● **STATED GOAL**: Copy the listing below word for word, beginning with the line that contains "Open the 기본 언어 선택 dropdown showing 한국어" and continuing through the line that contains "Action: coord(323,34)", with both of those lines included.
═══
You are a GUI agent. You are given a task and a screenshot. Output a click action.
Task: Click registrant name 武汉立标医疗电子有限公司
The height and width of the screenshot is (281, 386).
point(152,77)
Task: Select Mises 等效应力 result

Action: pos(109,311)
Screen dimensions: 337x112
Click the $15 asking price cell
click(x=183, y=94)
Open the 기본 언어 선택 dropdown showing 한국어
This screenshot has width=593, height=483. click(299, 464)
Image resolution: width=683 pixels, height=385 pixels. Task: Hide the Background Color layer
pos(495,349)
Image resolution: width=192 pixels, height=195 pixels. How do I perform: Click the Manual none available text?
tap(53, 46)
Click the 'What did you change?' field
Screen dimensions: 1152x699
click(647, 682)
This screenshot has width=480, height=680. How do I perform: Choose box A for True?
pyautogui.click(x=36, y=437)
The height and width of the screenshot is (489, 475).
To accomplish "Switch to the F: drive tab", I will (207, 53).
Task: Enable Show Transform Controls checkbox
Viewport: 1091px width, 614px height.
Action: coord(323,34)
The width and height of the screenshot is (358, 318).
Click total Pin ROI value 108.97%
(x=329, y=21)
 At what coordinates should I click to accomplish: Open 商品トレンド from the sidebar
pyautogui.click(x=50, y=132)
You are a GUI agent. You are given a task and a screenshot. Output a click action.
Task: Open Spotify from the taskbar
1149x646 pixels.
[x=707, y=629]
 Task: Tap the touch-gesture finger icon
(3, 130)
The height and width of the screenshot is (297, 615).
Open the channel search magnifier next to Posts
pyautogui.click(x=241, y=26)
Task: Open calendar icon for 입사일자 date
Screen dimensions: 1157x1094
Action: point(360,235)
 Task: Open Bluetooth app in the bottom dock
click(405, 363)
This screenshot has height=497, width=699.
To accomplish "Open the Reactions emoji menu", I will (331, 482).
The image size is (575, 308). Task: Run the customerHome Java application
═══
● **SOLVED PROBLEM**:
Open the 기본 언어 선택 dropdown showing 한국어
This screenshot has width=593, height=483. click(299, 464)
Image resolution: width=683 pixels, height=385 pixels. Task: Hide the Background Color layer
pos(495,349)
Image resolution: width=192 pixels, height=195 pixels. How do I perform: Click the Manual none available text?
tap(53, 46)
Click the 'What did you change?' field
Screen dimensions: 1152x699
click(647, 682)
This screenshot has width=480, height=680. How do I perform: Choose box A for True?
pyautogui.click(x=36, y=437)
The height and width of the screenshot is (489, 475).
To accomplish "Switch to the F: drive tab", I will (207, 53).
Task: Enable Show Transform Controls checkbox
Viewport: 1091px width, 614px height.
Action: coord(323,34)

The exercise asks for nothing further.